About 50 years after they began performing together, The Seekers will find themselves in Hamilton's Claudelands Arena on November 28.
The near-original lineup of Australian folk pop supergroup - Judith Durham (vocals, piano and tambourine), Athol Guy (double bass and vocals), Keith Potger (12-string guitar, banjo and vocals) and Bruce Woodley (guitar, mandolin, banjo and vocals) - have reunited for the aptly-named Golden Jubilee Tour. The five-date New Zealand tour also takes in dates in Auckland, Wellington, Christchurch and New Plymouth and follows sold-out shows in Australia and the United Kingdom, including two concerts at the Royal Albert Hall in London.
The Seekers are the latest well-known act to make a date at the arena, and follow fellow 1960s musical luminary Bob Dylan and announcements that Ricky Martin and Kenny Rogers will play there in April and February respectively.
The quartet, famed for their distinctive four-part harmonies, have created a show intended to take their fans down memory lane.
As well as the group's enduring songs, the concerts will feature stories, memorabilia, messages of congratulations from music industry contemporaries and video clips projected onto a big screen.
The group originally hailed from Melbourne - Woodley, Guy and Potger had all been pupils of Melbourne Boys' High School.
Later, after stints in separate bands, they joined forces in 1962 and formed The Seekers, with Ken Ray as lead singer. When Ray got married and left the band, they recruited Judith Durham, 20, who sang traditional jazz standards and had recorded an EP.

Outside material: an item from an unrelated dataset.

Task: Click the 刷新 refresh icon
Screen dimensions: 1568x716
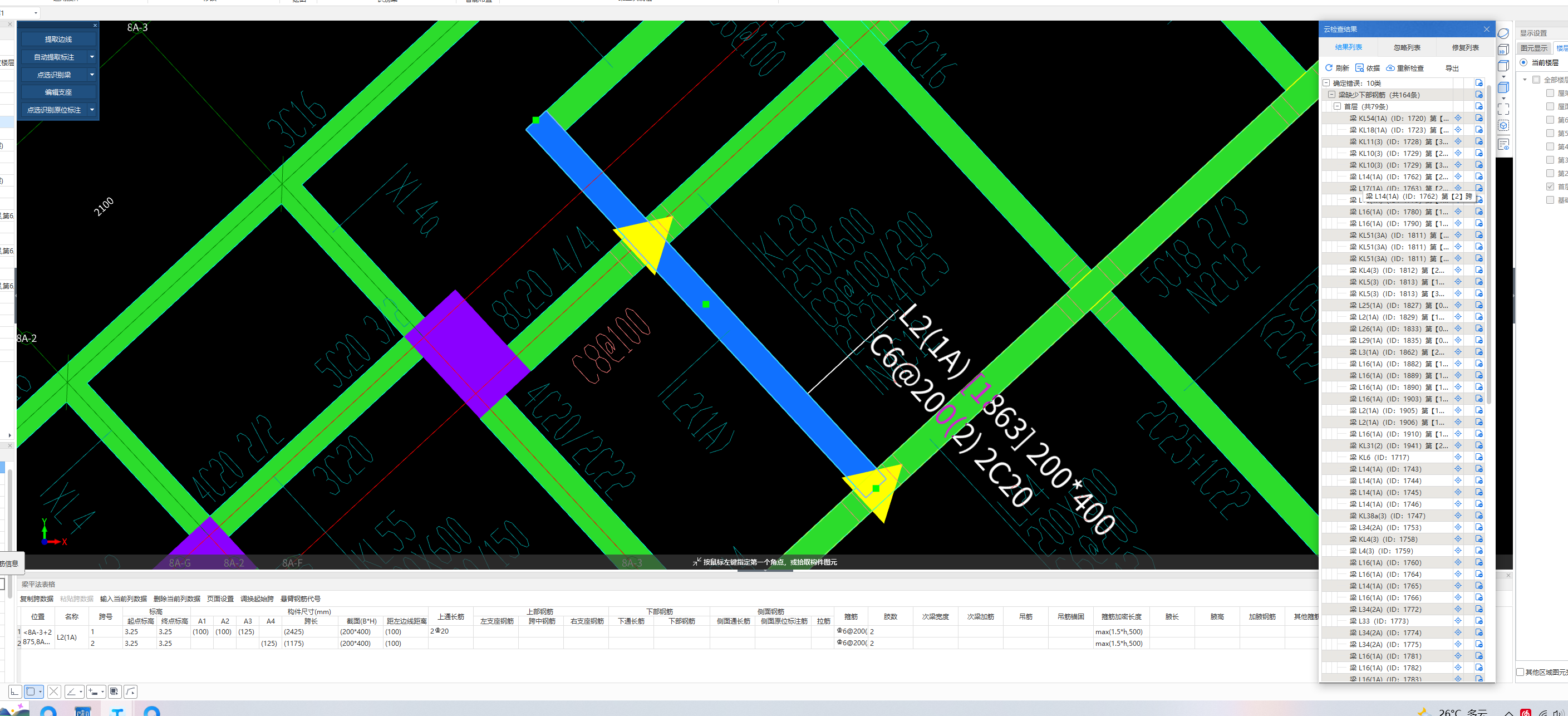Action: point(1329,68)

Her powerful, bell-like voice added a new dimension to the group, and with the release of their album Introducing The Seekers in 1963, their swift rise to stardom began.

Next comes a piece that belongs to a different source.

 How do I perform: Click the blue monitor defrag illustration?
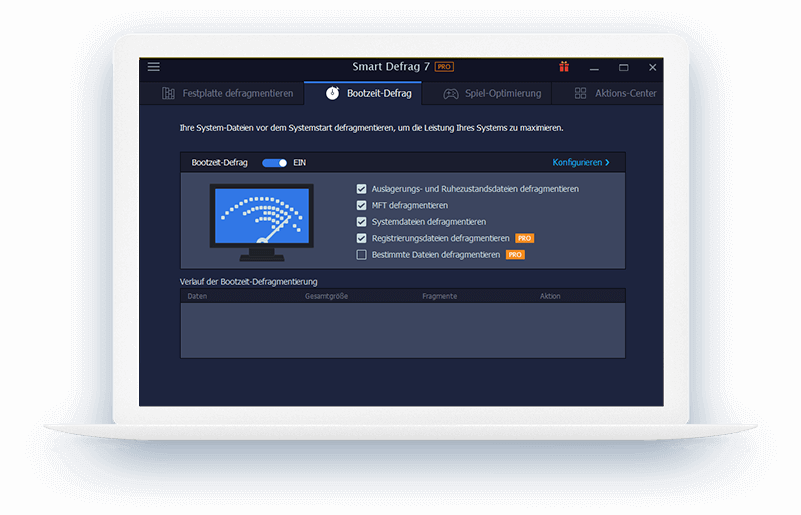click(x=261, y=215)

The Claudelands audience can expect to hear chart-topping hits such as I'll Never Find Another You, A World Of Our Own, The Carnival Is Over, Morningtown Ride, Someday One Day and Georgy Girl.
Having now sold more than 60 million records globally, they were also the first group ever to reach the number one in the UK charts with their first three singles - a feat not even matched by the likes of Michael Jackson or Madonna. Durham, 71, suffered a brain haemorrage following a concert last year, but made a full recovery soon after.